▶ [Instructions to follow]: The answer must be the lines from the one containing "The width and" through the last line of the data below, copied exactly, with nothing else.

▶ [Given entries]:
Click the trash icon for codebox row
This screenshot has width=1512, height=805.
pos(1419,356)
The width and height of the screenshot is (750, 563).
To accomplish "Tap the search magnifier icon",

▶ [Answer for the task]:
The width and height of the screenshot is (750, 563).
To accomplish "Tap the search magnifier icon",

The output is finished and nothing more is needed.